At 5 p.m. on Tuesday, Feb. 10, Trinity alumna Sofia Bahena gave the lecture titled “Hope in the Shadows: How Schools Can Support Undocumented Youth” sponsored by the Mexico, Americas and Spain program, the department of education and the department of sociology and anthropology. Bahena graduated from Trinity in 2006 with degrees in business administration and sociology, and went on to earn her doctorate from the Harvard Graduate School of Education.
“The question for me was what leads some undocumented students to be more hopeful and what leads from undocumented students to be less so? An individual’s trajectory or outcome is a result of their interaction with their environment, community and context. It’s never just their individual traits or their social context; it’s this interaction between an individual and the environment,” Bahena said.
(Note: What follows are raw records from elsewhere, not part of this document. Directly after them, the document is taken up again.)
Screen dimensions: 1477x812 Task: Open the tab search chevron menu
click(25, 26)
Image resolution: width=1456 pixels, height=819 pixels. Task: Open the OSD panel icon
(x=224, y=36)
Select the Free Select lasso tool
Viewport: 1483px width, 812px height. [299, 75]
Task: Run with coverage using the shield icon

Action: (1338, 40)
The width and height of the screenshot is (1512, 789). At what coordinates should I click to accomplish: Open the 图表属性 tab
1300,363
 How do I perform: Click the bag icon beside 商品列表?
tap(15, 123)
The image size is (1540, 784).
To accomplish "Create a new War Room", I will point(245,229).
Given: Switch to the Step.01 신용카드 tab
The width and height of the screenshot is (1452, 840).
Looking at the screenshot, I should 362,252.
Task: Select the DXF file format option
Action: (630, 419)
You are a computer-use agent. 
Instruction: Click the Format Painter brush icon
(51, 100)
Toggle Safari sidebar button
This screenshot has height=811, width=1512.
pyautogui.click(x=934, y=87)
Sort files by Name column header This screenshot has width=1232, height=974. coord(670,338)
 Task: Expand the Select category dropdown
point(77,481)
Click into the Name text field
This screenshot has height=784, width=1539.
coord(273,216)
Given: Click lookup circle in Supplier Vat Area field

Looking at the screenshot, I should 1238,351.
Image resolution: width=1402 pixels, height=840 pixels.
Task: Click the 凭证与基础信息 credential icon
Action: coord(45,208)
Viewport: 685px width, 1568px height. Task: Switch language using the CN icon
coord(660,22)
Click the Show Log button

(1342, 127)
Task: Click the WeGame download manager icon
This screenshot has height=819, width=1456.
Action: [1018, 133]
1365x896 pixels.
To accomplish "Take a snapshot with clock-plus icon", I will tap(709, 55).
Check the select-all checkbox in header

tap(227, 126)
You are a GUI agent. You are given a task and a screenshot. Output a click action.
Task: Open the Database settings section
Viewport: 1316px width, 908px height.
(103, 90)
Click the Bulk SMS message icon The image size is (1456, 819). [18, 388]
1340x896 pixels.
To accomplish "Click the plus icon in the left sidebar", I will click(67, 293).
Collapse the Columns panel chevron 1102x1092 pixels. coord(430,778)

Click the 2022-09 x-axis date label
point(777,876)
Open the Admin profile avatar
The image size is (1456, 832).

After finding research that undocumented students outperform many students born in the United States, Bahena continued along this path to find out why this is and the different ways to measure what motivates certain students to achieve more than others.
“Something that stood out to me was the salience of resistance and the salience of optimism and to beat the odds and do better than what is expected,” Bahena said.
After completing her dissertation and earning her doctorate less than a year ago, Bahena now serves as an education associate at the Intercultural Development Research Association in San Antonio. Bahena spoke briefly about her role at IDRA and their mission.
“Our mission is to ensure equal education opportunity to all children. Our focus is students from low-income families or students that we feel are marginalized and not served as well by the education system,” Bahena said. “We have a very holistic approach to education reform. We really try to get at the practice side, and we work with teachers, families, communities and we also do policy work and try to inform policy via research.”
Chair and professor of anthropology and sociology, David Spener, sees huge value in bringing an alumnus to speak to current students about recently completed research and all that it entails.
“One of the motivating factors for having her come was so many of our anthropology and sociology students have taken research methods courses and we thought it would be interesting to have a presentation that involved how somebody conducting their first major independent research project went about doing it and what some of the challenges were,” Spener said. “Also how she went about doing her data analysis and how her thinking changed as she was going through the process and also how it also pointed toward some other directions for research.”
For most who pursue a Ph.D., the path brings them into academia and becoming college professors; however, Bahena wanted to continue research in a more personal setting with her community rather than work at a university.
“For me it was very important to feel like I was connected to the community,” Bahena said. “I wanted to feel like I was contributing and giving back, and I didn’t want to interact with my community as a researcher only. I wanted to interact with my community as a member, especially in San Antonio because I am native to the city.”
Students were also able to take away the ways in which statistical analysis courses have application in research studies at a high academic level such as in Bahena’s work.
“This lecture was very interesting because it helped me, as a sociology student, see what I might be able to do with my degree in terms of research instead of academia. Also, because I am taking statistics right now, it was interesting to see that what we are learning can actually be applied to real research,” said junior Sarah Friedlander, sociology major and education student.
Bahena detailed how her time at Trinity prepared her for graduate school and said that she is excited to be back in her hometown of San Antonio, working to ensure equity in education.